• Exercise goal
Which lines of the material below contain the string "Viewport"? Filter those lines out and copy each one in full. Letter case matters.
** BEGIN **
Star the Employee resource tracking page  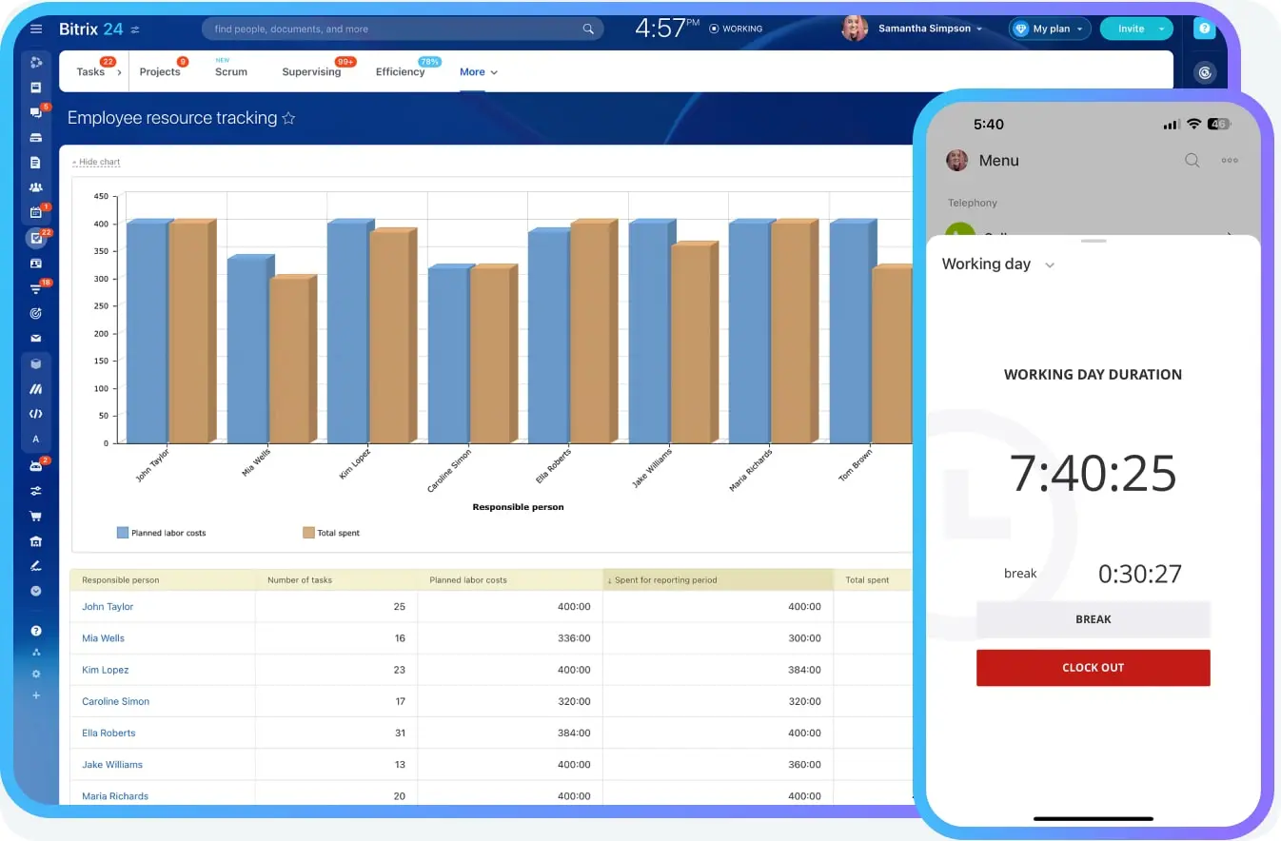tap(289, 119)
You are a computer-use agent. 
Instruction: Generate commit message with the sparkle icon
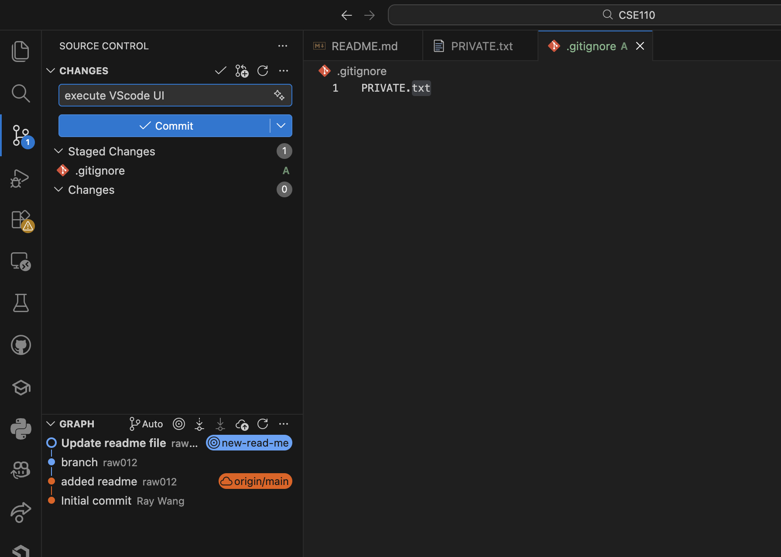point(279,95)
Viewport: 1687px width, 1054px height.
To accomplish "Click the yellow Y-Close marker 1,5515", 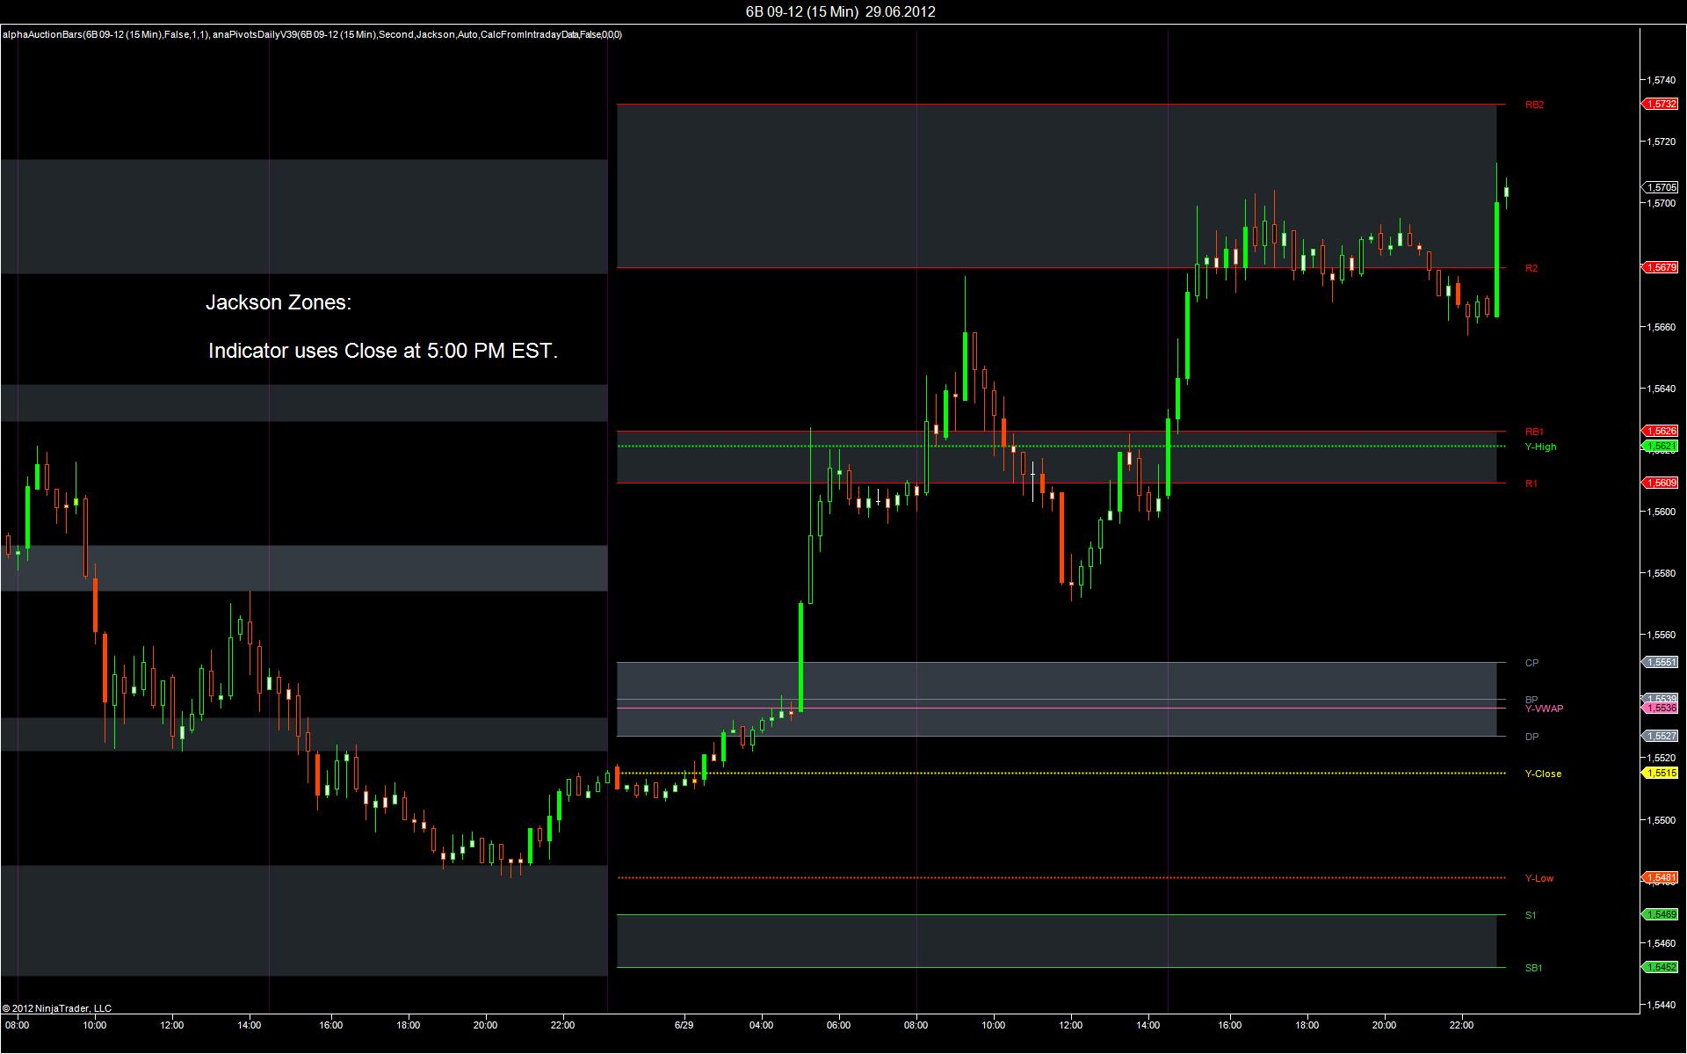I will coord(1661,773).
** END **
• Solution to this problem
Viewport: 1687px width, 1054px height.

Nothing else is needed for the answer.